An Australian discount airline is having a public-relations nightmare, due to a malware-laced spam campaign as well as a prankster who created a very real-looking parody Facebook account and responded to customer questions with rude replies.
The scammers are sending fake Jetstar emails loaded with a Trojan horse, a form of malware that appears to be harmless software.
The crooks invoked Jetstar's name and logo and copied its email template, making victims believe the crooks were the airline. They even created a fake header to make the message appear as if it had been checked by Symantec's anti-virus software.
The emails come with an attachment pretending to be a PDF of the receiver's itinerary, mimicking an American spam campaign that targets Southwest Airlines customers.
In reality, the PDF contains the Bredolab Trojan, which silently takes over PCs and enslaves them into a zombie botnet.

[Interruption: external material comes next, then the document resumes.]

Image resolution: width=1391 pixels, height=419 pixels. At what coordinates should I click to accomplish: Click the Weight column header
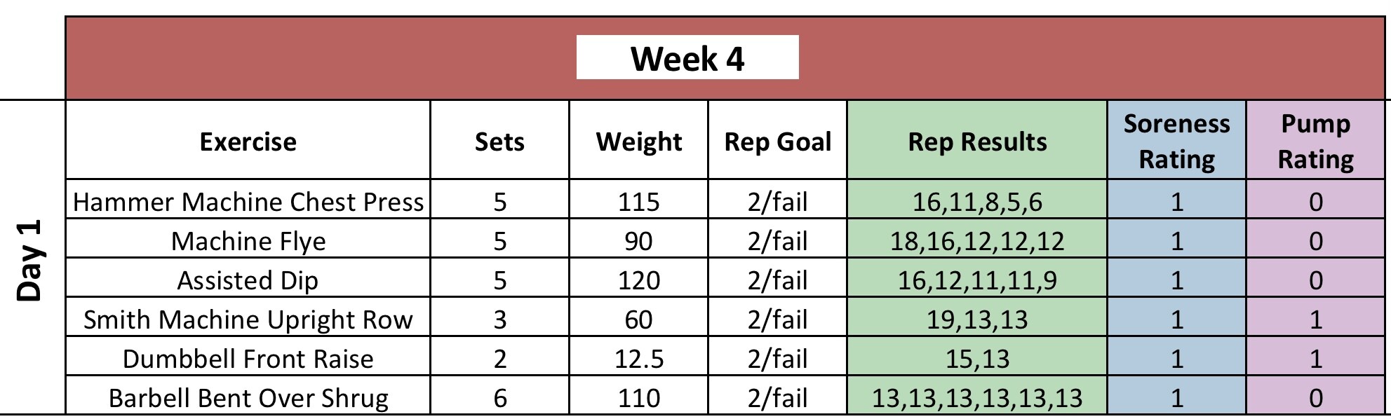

As for the prankster and his phony Facebook account, it's not clear whether he's got any connection to the spammed malware. But, as Sophos' Naked Security blog reported, it is clear he's got plenty of attitude.
In response to a Jetstar customer who wrote a long critique of the airline's policy on baby strollers, the hoaxer wrote: "This is a 'comment box' not a 'write a long story' box. Please shorten it and send to someone who cares,"
One customer inquiring about deals on flights was told: " Don't be such a tight ass and pay the full price. It's cheap anyway."
On its real Facebook page, Jetstar quickly announced that the other Facebook page was an fake, and apologized for the Trojanized spam being sent out in its name, but the damage had already been done.
Online, in the age of social media and email, where companies and individuals play on a roughly even field, maintaining strict brand control and identity can be a challenge. As far as can be told, Jetstar's prankster hacked nothing and broke no laws.
The same is true when it comes to communicating with customers via email. In the traditional media of print, television and radio, an advertisement is very difficult, if not impossible, to reproduce. But online, communications can be parodied with ease.
What's more, criminals aren't just able to send bogus messages with little effort; they can remotely attack just as easily.